* **WORK REQUEST**
Print exactly what appears from the line containing "Choose GIF as save format" through the final line of the data below, pictures excluded.
━━━━━ RECORDS TO PROCESS
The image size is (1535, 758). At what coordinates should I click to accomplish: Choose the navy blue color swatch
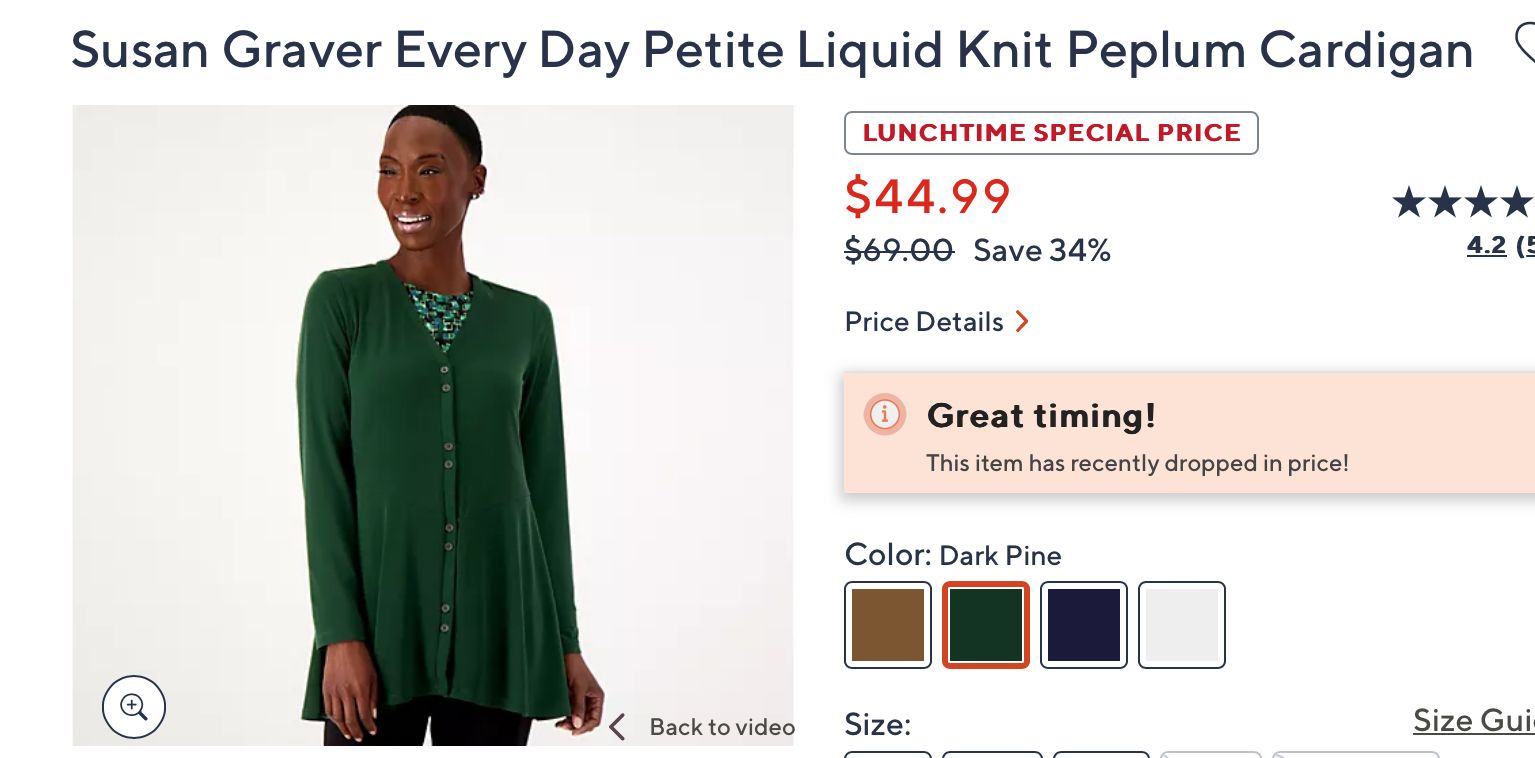(1084, 625)
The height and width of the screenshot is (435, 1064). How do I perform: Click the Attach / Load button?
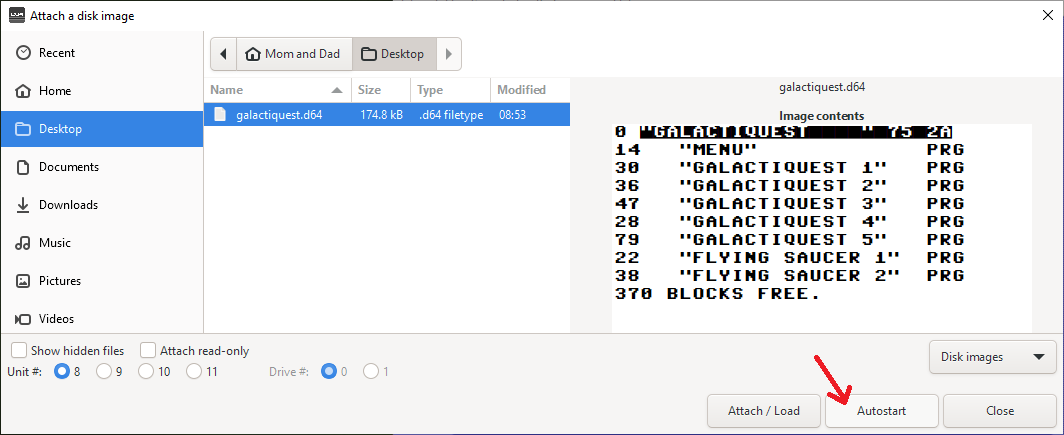[764, 411]
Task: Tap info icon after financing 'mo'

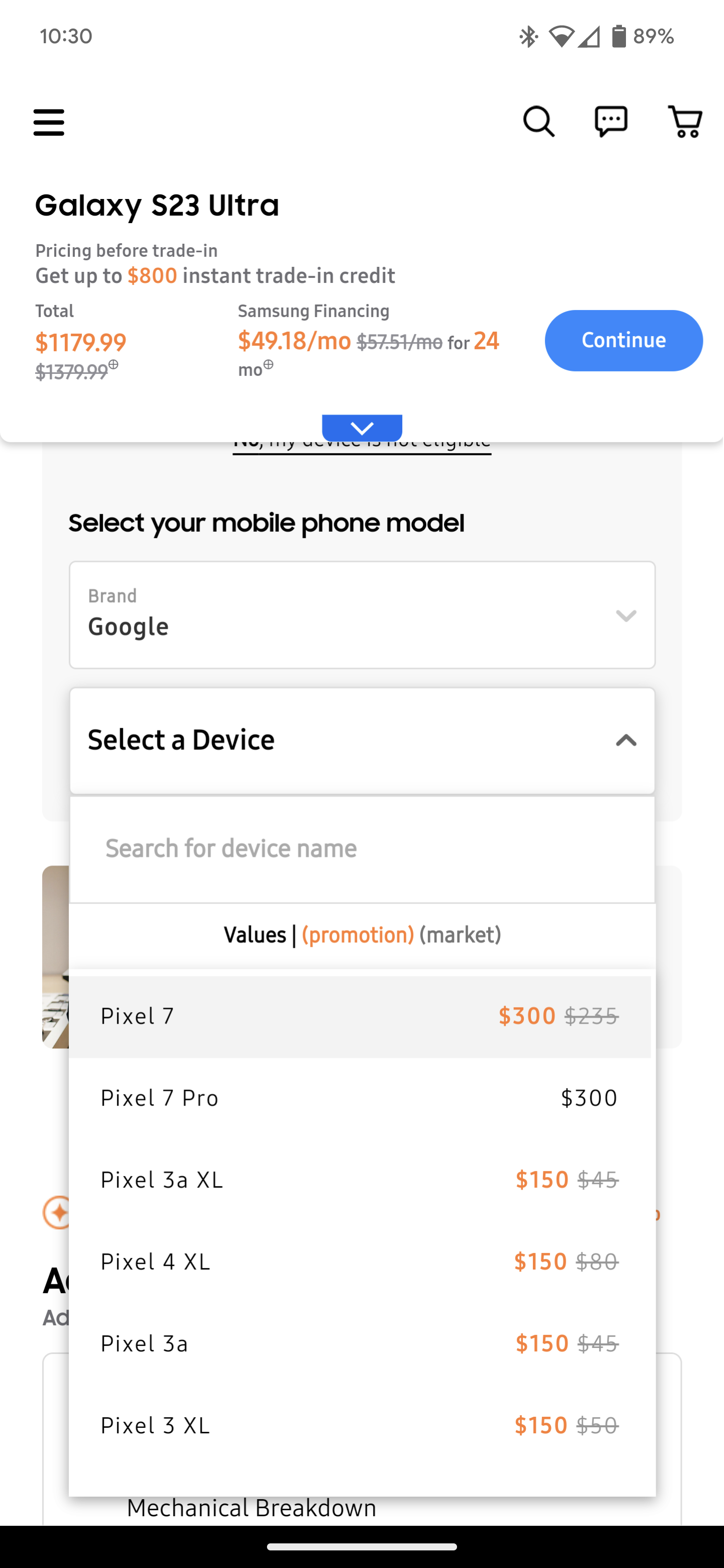Action: 268,364
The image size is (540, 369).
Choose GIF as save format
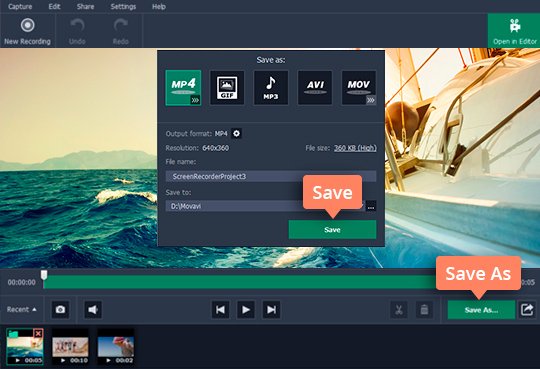[x=227, y=88]
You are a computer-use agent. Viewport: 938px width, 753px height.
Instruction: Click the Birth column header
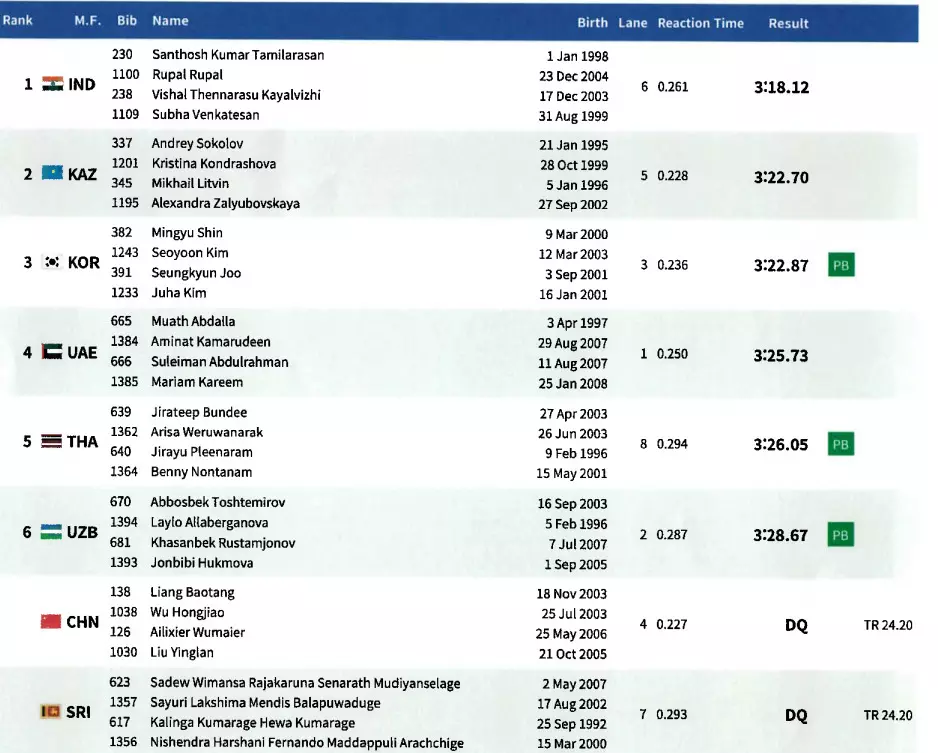tap(592, 23)
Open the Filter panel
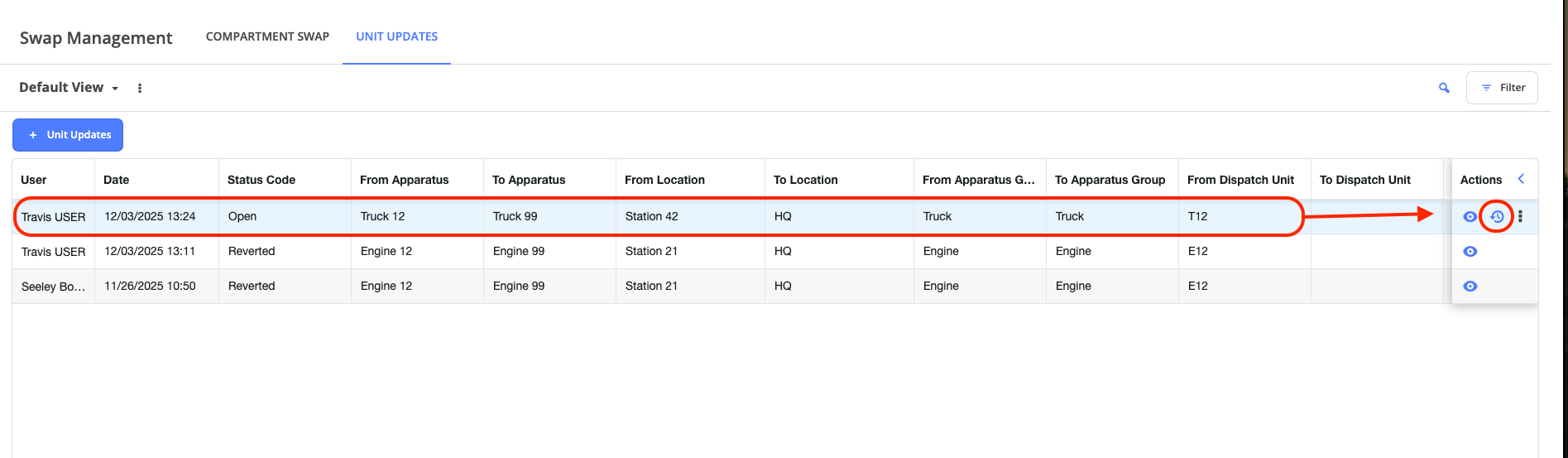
━━━━━━━━━━
* **TASK ANSWER**
Choose GIF as save format
[x=227, y=88]
You are a computer-use agent. Viewport: 938px width, 753px height.
Instruction: Click the Birth column header
tap(592, 23)
Open the Filter panel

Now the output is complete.